What is expected: Below are the records; restate all of them exactly.

###

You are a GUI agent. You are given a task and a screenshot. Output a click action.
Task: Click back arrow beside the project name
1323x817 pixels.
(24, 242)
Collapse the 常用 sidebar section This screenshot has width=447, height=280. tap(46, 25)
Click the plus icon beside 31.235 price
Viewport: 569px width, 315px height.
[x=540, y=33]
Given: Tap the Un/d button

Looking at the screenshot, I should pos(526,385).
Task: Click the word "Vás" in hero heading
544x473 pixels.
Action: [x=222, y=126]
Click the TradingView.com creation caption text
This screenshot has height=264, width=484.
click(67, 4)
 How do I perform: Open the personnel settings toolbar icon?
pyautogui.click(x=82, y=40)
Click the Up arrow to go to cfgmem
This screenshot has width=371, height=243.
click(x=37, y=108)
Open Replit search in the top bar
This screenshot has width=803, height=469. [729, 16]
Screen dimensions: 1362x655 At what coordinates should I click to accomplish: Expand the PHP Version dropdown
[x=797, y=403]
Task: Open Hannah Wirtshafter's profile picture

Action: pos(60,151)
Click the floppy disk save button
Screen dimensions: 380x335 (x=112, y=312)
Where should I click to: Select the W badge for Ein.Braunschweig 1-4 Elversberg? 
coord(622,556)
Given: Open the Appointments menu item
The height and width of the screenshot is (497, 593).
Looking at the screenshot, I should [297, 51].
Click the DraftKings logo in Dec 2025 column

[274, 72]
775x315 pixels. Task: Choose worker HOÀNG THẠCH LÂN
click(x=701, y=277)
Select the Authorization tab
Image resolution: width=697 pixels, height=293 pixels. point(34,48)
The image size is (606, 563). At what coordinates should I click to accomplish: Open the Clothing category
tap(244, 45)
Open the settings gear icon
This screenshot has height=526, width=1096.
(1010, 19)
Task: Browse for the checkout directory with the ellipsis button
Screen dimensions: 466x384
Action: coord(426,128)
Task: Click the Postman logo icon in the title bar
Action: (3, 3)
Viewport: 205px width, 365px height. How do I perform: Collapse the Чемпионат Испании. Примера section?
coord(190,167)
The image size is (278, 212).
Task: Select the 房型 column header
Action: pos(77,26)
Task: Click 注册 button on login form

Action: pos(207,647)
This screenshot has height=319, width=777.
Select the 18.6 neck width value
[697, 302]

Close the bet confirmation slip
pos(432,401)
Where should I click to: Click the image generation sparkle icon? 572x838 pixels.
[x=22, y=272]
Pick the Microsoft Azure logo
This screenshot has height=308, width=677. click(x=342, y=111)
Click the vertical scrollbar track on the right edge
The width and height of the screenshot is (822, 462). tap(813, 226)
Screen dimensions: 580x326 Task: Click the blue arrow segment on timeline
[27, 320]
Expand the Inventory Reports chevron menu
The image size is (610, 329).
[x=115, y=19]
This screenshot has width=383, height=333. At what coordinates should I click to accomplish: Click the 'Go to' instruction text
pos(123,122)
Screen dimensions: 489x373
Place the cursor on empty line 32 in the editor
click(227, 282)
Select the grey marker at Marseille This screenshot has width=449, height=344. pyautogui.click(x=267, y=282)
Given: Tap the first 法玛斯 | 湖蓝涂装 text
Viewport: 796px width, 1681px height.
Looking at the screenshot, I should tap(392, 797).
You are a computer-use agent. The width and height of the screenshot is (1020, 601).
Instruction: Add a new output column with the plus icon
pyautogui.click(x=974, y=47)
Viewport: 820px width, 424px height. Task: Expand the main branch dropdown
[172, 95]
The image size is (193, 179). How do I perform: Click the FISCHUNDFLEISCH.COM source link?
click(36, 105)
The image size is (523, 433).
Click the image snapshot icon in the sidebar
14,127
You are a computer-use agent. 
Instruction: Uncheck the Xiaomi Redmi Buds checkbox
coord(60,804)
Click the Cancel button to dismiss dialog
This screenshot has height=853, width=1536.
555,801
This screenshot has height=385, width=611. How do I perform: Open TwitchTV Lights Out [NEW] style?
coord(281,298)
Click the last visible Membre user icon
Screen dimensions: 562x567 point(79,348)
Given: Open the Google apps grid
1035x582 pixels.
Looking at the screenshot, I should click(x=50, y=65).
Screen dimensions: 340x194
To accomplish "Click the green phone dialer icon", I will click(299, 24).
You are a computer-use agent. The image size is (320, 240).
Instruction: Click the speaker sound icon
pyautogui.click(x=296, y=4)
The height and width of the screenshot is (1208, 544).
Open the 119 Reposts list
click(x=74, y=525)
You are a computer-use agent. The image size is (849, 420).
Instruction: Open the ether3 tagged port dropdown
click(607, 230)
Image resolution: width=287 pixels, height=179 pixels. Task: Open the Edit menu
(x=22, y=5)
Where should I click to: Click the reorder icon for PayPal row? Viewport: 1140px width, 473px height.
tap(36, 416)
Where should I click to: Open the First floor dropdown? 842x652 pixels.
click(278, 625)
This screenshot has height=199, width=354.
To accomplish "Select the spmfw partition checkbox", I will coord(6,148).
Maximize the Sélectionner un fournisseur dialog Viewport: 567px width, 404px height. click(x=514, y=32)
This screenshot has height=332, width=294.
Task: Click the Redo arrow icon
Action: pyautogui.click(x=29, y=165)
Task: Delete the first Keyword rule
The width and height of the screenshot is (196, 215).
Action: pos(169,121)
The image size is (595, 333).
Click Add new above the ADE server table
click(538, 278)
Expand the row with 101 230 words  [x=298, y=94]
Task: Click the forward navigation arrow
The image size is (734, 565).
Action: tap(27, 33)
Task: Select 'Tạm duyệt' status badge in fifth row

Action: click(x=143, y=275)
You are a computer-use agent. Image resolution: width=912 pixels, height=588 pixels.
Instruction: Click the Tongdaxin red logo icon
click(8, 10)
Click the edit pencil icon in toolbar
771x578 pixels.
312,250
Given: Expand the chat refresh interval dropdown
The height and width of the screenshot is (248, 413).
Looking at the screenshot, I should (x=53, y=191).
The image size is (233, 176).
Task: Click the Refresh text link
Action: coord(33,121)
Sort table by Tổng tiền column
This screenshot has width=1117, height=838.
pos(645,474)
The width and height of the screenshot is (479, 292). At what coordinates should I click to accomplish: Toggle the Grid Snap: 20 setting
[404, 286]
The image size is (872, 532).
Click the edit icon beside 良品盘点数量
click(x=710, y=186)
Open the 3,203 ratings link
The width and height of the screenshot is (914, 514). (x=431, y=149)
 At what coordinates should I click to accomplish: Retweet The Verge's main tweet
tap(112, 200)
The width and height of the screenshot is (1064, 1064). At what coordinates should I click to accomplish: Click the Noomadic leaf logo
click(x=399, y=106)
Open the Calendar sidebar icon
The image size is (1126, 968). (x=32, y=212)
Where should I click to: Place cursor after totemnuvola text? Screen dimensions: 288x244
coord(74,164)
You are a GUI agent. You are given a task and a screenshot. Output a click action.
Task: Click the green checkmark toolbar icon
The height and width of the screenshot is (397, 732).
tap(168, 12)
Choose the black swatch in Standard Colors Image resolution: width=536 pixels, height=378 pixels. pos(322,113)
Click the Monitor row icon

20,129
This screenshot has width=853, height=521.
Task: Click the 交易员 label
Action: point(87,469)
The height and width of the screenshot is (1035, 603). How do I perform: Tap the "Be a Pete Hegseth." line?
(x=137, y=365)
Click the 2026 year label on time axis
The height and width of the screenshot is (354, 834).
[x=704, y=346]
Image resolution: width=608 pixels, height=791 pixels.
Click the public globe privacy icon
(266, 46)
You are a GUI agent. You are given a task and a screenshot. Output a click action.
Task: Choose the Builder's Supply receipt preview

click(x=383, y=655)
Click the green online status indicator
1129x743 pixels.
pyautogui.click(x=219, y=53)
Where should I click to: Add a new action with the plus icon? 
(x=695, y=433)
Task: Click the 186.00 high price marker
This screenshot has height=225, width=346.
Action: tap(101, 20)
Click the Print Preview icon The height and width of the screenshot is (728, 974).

###

Solution to this exercise:
You are a GUI agent. You are given a task and a screenshot. Output a click action.
Task: Click back arrow beside the project name
1323x817 pixels.
(24, 242)
Collapse the 常用 sidebar section This screenshot has width=447, height=280. tap(46, 25)
Click the plus icon beside 31.235 price
Viewport: 569px width, 315px height.
[x=540, y=33]
Given: Tap the Un/d button

Looking at the screenshot, I should pos(526,385).
Task: Click the word "Vás" in hero heading
544x473 pixels.
Action: [x=222, y=126]
Click the TradingView.com creation caption text
This screenshot has height=264, width=484.
click(67, 4)
 How do I perform: Open the personnel settings toolbar icon?
pyautogui.click(x=82, y=40)
Click the Up arrow to go to cfgmem
This screenshot has width=371, height=243.
click(x=37, y=108)
Open Replit search in the top bar
This screenshot has width=803, height=469. [729, 16]
Screen dimensions: 1362x655 At what coordinates should I click to accomplish: Expand the PHP Version dropdown
[x=797, y=403]
Task: Open Hannah Wirtshafter's profile picture

Action: pos(60,151)
Click the floppy disk save button
Screen dimensions: 380x335 (x=112, y=312)
Where should I click to: Select the W badge for Ein.Braunschweig 1-4 Elversberg? 
coord(622,556)
Given: Open the Appointments menu item
The height and width of the screenshot is (497, 593).
Looking at the screenshot, I should [297, 51].
Click the DraftKings logo in Dec 2025 column

[274, 72]
775x315 pixels. Task: Choose worker HOÀNG THẠCH LÂN
click(x=701, y=277)
Select the Authorization tab
Image resolution: width=697 pixels, height=293 pixels. point(34,48)
The image size is (606, 563). At what coordinates should I click to accomplish: Open the Clothing category
tap(244, 45)
Open the settings gear icon
This screenshot has height=526, width=1096.
(1010, 19)
Task: Browse for the checkout directory with the ellipsis button
Screen dimensions: 466x384
Action: coord(426,128)
Task: Click the Postman logo icon in the title bar
Action: (3, 3)
Viewport: 205px width, 365px height. How do I perform: Collapse the Чемпионат Испании. Примера section?
coord(190,167)
The image size is (278, 212).
Task: Select the 房型 column header
Action: pos(77,26)
Task: Click 注册 button on login form

Action: pos(207,647)
This screenshot has height=319, width=777.
Select the 18.6 neck width value
[697, 302]

Close the bet confirmation slip
pos(432,401)
Where should I click to: Click the image generation sparkle icon? 572x838 pixels.
[x=22, y=272]
Pick the Microsoft Azure logo
This screenshot has height=308, width=677. click(x=342, y=111)
Click the vertical scrollbar track on the right edge
The width and height of the screenshot is (822, 462). tap(813, 226)
Screen dimensions: 580x326 Task: Click the blue arrow segment on timeline
[27, 320]
Expand the Inventory Reports chevron menu
The image size is (610, 329).
[x=115, y=19]
This screenshot has width=383, height=333. At what coordinates should I click to accomplish: Click the 'Go to' instruction text
pos(123,122)
Screen dimensions: 489x373
Place the cursor on empty line 32 in the editor
click(227, 282)
Select the grey marker at Marseille This screenshot has width=449, height=344. pyautogui.click(x=267, y=282)
Given: Tap the first 法玛斯 | 湖蓝涂装 text
Viewport: 796px width, 1681px height.
Looking at the screenshot, I should tap(392, 797).
You are a computer-use agent. The width and height of the screenshot is (1020, 601).
Instruction: Add a new output column with the plus icon
pyautogui.click(x=974, y=47)
Viewport: 820px width, 424px height. Task: Expand the main branch dropdown
[172, 95]
The image size is (193, 179). How do I perform: Click the FISCHUNDFLEISCH.COM source link?
click(36, 105)
The image size is (523, 433).
Click the image snapshot icon in the sidebar
14,127
You are a computer-use agent. 
Instruction: Uncheck the Xiaomi Redmi Buds checkbox
coord(60,804)
Click the Cancel button to dismiss dialog
This screenshot has height=853, width=1536.
555,801
This screenshot has height=385, width=611. How do I perform: Open TwitchTV Lights Out [NEW] style?
coord(281,298)
Click the last visible Membre user icon
Screen dimensions: 562x567 point(79,348)
Given: Open the Google apps grid
1035x582 pixels.
Looking at the screenshot, I should click(x=50, y=65).
Screen dimensions: 340x194
To accomplish "Click the green phone dialer icon", I will click(299, 24).
You are a computer-use agent. The image size is (320, 240).
Instruction: Click the speaker sound icon
pyautogui.click(x=296, y=4)
The height and width of the screenshot is (1208, 544).
Open the 119 Reposts list
click(x=74, y=525)
You are a computer-use agent. The image size is (849, 420).
Instruction: Open the ether3 tagged port dropdown
click(607, 230)
Image resolution: width=287 pixels, height=179 pixels. Task: Open the Edit menu
(x=22, y=5)
Where should I click to: Click the reorder icon for PayPal row? Viewport: 1140px width, 473px height.
tap(36, 416)
Where should I click to: Open the First floor dropdown? 842x652 pixels.
click(278, 625)
This screenshot has height=199, width=354.
To accomplish "Select the spmfw partition checkbox", I will coord(6,148).
Maximize the Sélectionner un fournisseur dialog Viewport: 567px width, 404px height. click(x=514, y=32)
This screenshot has height=332, width=294.
Task: Click the Redo arrow icon
Action: pyautogui.click(x=29, y=165)
Task: Delete the first Keyword rule
The width and height of the screenshot is (196, 215).
Action: pos(169,121)
The image size is (595, 333).
Click Add new above the ADE server table
click(538, 278)
Expand the row with 101 230 words  [x=298, y=94]
Task: Click the forward navigation arrow
The image size is (734, 565).
Action: tap(27, 33)
Task: Select 'Tạm duyệt' status badge in fifth row

Action: click(x=143, y=275)
You are a computer-use agent. Image resolution: width=912 pixels, height=588 pixels.
Instruction: Click the Tongdaxin red logo icon
click(8, 10)
Click the edit pencil icon in toolbar
771x578 pixels.
312,250
Given: Expand the chat refresh interval dropdown
The height and width of the screenshot is (248, 413).
Looking at the screenshot, I should (x=53, y=191).
The image size is (233, 176).
Task: Click the Refresh text link
Action: coord(33,121)
Sort table by Tổng tiền column
This screenshot has width=1117, height=838.
pos(645,474)
The width and height of the screenshot is (479, 292). At what coordinates should I click to accomplish: Toggle the Grid Snap: 20 setting
[404, 286]
The image size is (872, 532).
Click the edit icon beside 良品盘点数量
click(x=710, y=186)
Open the 3,203 ratings link
The width and height of the screenshot is (914, 514). (x=431, y=149)
 At what coordinates should I click to accomplish: Retweet The Verge's main tweet
tap(112, 200)
The width and height of the screenshot is (1064, 1064). At what coordinates should I click to accomplish: Click the Noomadic leaf logo
click(x=399, y=106)
Open the Calendar sidebar icon
The image size is (1126, 968). (x=32, y=212)
Where should I click to: Place cursor after totemnuvola text? Screen dimensions: 288x244
coord(74,164)
You are a GUI agent. You are given a task and a screenshot. Output a click action.
Task: Click the green checkmark toolbar icon
The height and width of the screenshot is (397, 732).
tap(168, 12)
Choose the black swatch in Standard Colors Image resolution: width=536 pixels, height=378 pixels. pos(322,113)
Click the Monitor row icon

20,129
This screenshot has width=853, height=521.
Task: Click the 交易员 label
Action: point(87,469)
The height and width of the screenshot is (1035, 603). How do I perform: Tap the "Be a Pete Hegseth." line?
(x=137, y=365)
Click the 2026 year label on time axis
The height and width of the screenshot is (354, 834).
[x=704, y=346]
Image resolution: width=608 pixels, height=791 pixels.
Click the public globe privacy icon
(266, 46)
You are a GUI agent. You are given a task and a screenshot. Output a click action.
Task: Choose the Builder's Supply receipt preview

click(x=383, y=655)
Click the green online status indicator
1129x743 pixels.
pyautogui.click(x=219, y=53)
Where should I click to: Add a new action with the plus icon? 
(x=695, y=433)
Task: Click the 186.00 high price marker
This screenshot has height=225, width=346.
Action: tap(101, 20)
Click the Print Preview icon The height and width of the screenshot is (728, 974).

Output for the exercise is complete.